Dr. Gillis recalled the wrong-patient information episode. The initial assumption was that one of the medical assistants, who normally handle such paperwork, had made the mistake. This time, however, the culprit was a physician.

Staff members hesitated, Dr. Gillis says, wondering, “ ‘Should I really write up a physician?’ ” As she notes, however, “We all need to have a greater awareness.”

“It really does take everyone’s buy-in to make it happen and be successful,” she says.

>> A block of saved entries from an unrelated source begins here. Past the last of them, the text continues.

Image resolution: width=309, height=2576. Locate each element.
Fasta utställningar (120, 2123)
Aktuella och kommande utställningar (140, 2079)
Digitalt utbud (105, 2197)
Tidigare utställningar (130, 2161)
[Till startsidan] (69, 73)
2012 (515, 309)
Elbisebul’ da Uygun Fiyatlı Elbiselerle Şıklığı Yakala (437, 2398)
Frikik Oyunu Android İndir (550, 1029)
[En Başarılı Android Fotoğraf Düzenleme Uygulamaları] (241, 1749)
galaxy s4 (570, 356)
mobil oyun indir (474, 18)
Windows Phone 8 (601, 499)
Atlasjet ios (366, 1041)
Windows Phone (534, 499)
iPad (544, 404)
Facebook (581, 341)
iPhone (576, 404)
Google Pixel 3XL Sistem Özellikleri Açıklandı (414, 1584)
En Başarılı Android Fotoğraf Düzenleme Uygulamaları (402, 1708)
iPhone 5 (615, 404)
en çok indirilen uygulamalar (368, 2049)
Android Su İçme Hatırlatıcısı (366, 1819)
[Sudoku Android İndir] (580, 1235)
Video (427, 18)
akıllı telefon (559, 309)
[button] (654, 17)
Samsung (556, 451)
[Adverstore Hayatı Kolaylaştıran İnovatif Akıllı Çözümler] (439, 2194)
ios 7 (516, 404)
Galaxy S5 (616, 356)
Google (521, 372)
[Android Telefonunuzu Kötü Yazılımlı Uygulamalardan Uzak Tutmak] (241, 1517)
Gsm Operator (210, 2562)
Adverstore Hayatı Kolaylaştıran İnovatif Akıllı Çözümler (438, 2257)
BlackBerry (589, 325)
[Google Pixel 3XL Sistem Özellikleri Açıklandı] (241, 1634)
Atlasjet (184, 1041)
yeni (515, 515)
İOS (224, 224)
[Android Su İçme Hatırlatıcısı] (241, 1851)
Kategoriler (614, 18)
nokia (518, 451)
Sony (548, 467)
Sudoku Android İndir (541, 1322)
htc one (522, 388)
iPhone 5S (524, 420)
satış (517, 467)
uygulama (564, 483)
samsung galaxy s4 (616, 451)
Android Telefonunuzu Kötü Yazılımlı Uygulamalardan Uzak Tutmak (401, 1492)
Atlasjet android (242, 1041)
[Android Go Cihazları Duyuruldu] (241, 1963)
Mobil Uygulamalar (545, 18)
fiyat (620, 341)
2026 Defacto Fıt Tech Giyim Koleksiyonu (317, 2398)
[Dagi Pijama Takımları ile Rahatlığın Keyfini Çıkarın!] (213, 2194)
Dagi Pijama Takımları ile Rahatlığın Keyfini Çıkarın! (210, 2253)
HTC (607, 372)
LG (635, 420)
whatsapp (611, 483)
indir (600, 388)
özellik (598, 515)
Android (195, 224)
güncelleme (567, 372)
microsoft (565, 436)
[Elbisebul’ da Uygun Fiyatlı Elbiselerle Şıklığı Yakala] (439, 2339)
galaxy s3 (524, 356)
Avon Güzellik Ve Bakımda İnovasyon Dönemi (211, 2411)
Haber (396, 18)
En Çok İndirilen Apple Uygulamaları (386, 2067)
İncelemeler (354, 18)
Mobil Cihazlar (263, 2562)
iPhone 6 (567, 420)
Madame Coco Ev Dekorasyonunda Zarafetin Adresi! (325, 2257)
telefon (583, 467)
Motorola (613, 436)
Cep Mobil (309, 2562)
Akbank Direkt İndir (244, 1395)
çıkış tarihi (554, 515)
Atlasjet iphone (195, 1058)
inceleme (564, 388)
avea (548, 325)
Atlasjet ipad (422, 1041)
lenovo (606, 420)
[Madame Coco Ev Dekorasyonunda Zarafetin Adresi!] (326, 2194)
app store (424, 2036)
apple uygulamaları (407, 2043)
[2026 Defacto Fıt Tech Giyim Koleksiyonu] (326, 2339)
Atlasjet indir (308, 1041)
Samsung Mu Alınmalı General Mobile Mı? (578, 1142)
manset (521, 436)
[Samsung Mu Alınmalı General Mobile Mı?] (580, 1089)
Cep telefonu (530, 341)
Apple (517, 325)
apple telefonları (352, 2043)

In this case, what it took to convince staff was input from the physicians themselves, with the doctors saying, “Yes, please write that up.”

Successful practice spreads

Stop the Line has been so popular that the cancer center’s four sister centers in Northern California have adopted the practice.

South San Francisco Radiology also adopted the Stop the Line form and process, adapting it to meet its specific needs. The department does hundreds of thousands of scans a year, from mammograms to basic X-rays to CT scans. With such high volume, radiologic technologists often feel pressure to keep patients moving through in a steady flow.

“We needed to give technicians permission to do the right thing,” says radiologic technologist Donna Hayes, the department’s UBT union co-lead and an SEIU UHW member. “We wanted them to know it’s OK to stop the process for this. I think it helped that it also came from management.”

As at the cancer center, the process is not used in a punitive way. Instead, it’s used as a way to highlight and address glitches in the workflow—not only within the department, but also in other departments.

“We’ve been able to take the data back to the orthopedics chief or take ED-related issues back to ED,” says Ann Allen, the Radiology director. “We funnel back to those departments that are partners so they can help us make changes.”